とてもコンパクトで可愛らしい雰囲気を持つカフェレーサースタイルとなったアクティブのホンダGB350S。佇まいがとても良くクラシカルであり、モダン。走る楽しみだけでなく、バイクとファッションを含めたライフスタイルも考えられている。
●文:ミリオーレ編集部(小川勤) ●写真:石村英治(PHOTO SPACE RS) ●外部リンク:アクティブ
カフェレーサーに必須のセパレートハンドル&バックステップを装着
アクティブのGB350Sは、同社が新たに打ち出すネオクラシック系のカスタムパーツブランド『153ガレージ』のパーツで仕上げられている。153ガレージの最初のカスタムベースに選ばれたのがこのGB350S。ちなみに153の読み方は「イチ・ゴー・サン」で、これはアクティブの本社が愛知県の国道153号線沿いにあることが由来となっている。
新ブランドで最初に制作されたパーツは、GB350S用のステップとハンドル、そしてシングルシートカバー。GB350Sが持っている昔ながらのバイクらしさを大切にカスタムが施され、この3点を変更することでカフェレーサーやクラブマンレーサーらしいスタイルを実現している。
実際に跨ると、見た目ほどポジションはきつくなく、前傾は苦にならない。ステップ位置も秀逸で、GB350Sの場合48.6mmバック/46.6mmアップとかなり大胆に位置を変更しているにもかかわらず、このセパレートハンドルにとても良く合う。
低く構える小さなカフェレーサールックのGB350Sで走り出すと、そのポジションはそれほど小ぢんまりとしてなく自由度もあり、ライダーは積極的に身体を動かすことも可能。形だけのカフェレーサーではなく、しっかりと走りを楽しめるポジションが印象的だ。また、そんなライダーの気持ちに応えてくれるかのように、シフトタッチは良好。ステップ自体の剛性の高さやバーのグリップの良さを体感することもできた。

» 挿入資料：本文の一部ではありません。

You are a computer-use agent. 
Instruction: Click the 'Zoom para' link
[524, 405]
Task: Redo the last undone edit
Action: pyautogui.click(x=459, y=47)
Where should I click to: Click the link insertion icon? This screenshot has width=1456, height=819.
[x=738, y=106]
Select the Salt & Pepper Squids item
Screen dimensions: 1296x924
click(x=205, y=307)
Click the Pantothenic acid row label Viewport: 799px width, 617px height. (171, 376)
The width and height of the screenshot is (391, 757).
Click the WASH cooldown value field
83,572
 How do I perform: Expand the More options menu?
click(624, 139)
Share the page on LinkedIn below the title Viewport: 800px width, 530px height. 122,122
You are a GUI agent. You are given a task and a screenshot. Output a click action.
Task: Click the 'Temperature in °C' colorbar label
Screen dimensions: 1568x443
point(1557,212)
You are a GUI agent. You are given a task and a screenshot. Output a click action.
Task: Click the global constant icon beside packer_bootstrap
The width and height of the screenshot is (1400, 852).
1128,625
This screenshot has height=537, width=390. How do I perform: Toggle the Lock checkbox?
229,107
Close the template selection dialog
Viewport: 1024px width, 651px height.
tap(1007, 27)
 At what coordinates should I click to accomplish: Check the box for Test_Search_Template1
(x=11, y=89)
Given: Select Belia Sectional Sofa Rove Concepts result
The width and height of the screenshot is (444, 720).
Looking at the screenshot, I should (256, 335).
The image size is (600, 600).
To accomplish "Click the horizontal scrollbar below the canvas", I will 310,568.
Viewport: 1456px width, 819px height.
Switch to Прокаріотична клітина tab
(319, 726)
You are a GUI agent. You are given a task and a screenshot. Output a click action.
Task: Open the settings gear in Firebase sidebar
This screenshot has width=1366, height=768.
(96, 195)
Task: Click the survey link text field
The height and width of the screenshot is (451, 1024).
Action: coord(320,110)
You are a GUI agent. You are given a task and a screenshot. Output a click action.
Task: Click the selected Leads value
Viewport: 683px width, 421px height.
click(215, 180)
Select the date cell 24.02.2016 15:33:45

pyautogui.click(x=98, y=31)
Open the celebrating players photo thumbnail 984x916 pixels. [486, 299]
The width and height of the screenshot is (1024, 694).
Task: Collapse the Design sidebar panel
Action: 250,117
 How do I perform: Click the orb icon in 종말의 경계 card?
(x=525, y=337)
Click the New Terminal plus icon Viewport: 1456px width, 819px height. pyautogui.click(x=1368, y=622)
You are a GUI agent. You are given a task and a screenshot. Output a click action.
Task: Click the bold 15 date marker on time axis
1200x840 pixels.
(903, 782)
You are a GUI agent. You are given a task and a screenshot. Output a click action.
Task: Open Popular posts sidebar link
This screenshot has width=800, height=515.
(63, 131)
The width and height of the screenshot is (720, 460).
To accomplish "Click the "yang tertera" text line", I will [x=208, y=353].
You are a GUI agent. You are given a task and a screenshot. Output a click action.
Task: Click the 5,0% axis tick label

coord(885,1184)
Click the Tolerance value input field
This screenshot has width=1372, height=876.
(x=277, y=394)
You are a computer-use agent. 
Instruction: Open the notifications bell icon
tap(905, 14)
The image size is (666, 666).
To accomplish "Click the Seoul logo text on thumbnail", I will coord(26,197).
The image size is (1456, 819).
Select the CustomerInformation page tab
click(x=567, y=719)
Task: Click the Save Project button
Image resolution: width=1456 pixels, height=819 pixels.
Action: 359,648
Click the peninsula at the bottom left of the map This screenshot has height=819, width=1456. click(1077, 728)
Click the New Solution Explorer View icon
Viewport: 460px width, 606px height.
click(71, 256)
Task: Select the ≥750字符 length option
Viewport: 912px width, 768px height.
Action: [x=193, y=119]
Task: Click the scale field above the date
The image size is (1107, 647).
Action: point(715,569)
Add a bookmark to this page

フレームの剛性感やしなやかさが変わるパフォーマンスダンパーに注目!
今回は、面白い試みとしてパフォーマンスダンパーの“あり”と“なし”をテスト。これが想像以上に変化があった。ヤマハが開発したパフォーマンスダンパーは、車体の振動を吸収してそれを熱エネルギーに変換して発散させるパーツ。ヤマハ車のラインナップはワイズギアから発売されているが、それ以外の車種に関しては、アクティブがステー位置/素材/ダンパーの種類などを含めて研究&開発しているというわけだ。
僕はこれまでに何度もその効果を体感し、装着による良い方向性を感じてきたが、GB350Sにも効果覿面だった。未装着状態で走り出すと、当然いつものGB350Sそのものだが、パフォーマンスダンパーを装着すると途端に車体に高級感が出る。
エンジンの振動はマイルドになり、さらに振動の中の雑味が消え、とても良いフィーリングになる。フレームの旋回中のしっとり感も増し、それが安定感にも繋がっている。また、ライダーの操作がリニアに伝わるため、切り返しなども決まる感じがあり、操っている醍醐味も高まるのである。
ちなみに走行中のダンパーの作動量は1mmにも満たない。でも、わずかなフレームのシナリやエンジンの振動をダンパーで減衰することで、乗り味が確実に変わるのだ。これは結果として長距離走行時の疲労軽減などにも繋がるのだと思う。
足まわりの変更が生み出す、スポーツバイクとしての資質向上
実は、アクティブのGB350Sはサスペンション/ブレーキ/ホイールも変更されている。特にホイールに関しては、サイズも変更するこだわりだ。ノーマルの前250-19/後400-17を、前275-18/後400-18に変更。ホイールだけで3.95kg、タイヤも込みだと4.85kgの軽量化を達成している。
またリヤはノーマルよりもタイヤハイトが高くなってしまうのを、ハイパープロ製のリヤサスペンションで20mm低くアジャスト。車体全体をトータルでバランスさせているのだ。
ハンドリングは安心感に溢れる手応えのあるフィーリング。セパレートハンドルのポジションと合わせて、とても扱いやすい。深くバンクさせて曲がるというよりは、明確に向きを変えて、バンク角はそこそこに走る組み立てが合っていて、ライダーの操作にきちんと応えてくれるスポーツバイクらしさがアップ。アクティブはGB350のスポーツバイクとしての資質を見出し、それをほどよく向上させている。
確かに今回のホイール交換は、タイヤサイズも変更しているためかなりハードルが高い。しかし、タイヤの選択肢が広がることやスポーツライディングの楽しさを追求すること、さらに機能パーツをバランスさせてそのポテンシャルを引き出す楽しみを知れる悦びはとても大きい。そして、このカスタムの醍醐味を大人気のGB350シリーズで楽しめるのが、いちばん大きな発見だった。
GB350シリーズでバイクライフをスタートさせた方はたくさんいると思う。また、これから中古車も少し価格がこなれてくるはず。多くのライダーにカスタムで自分の好みのバイクを仕立てる楽しさを知ってほしい!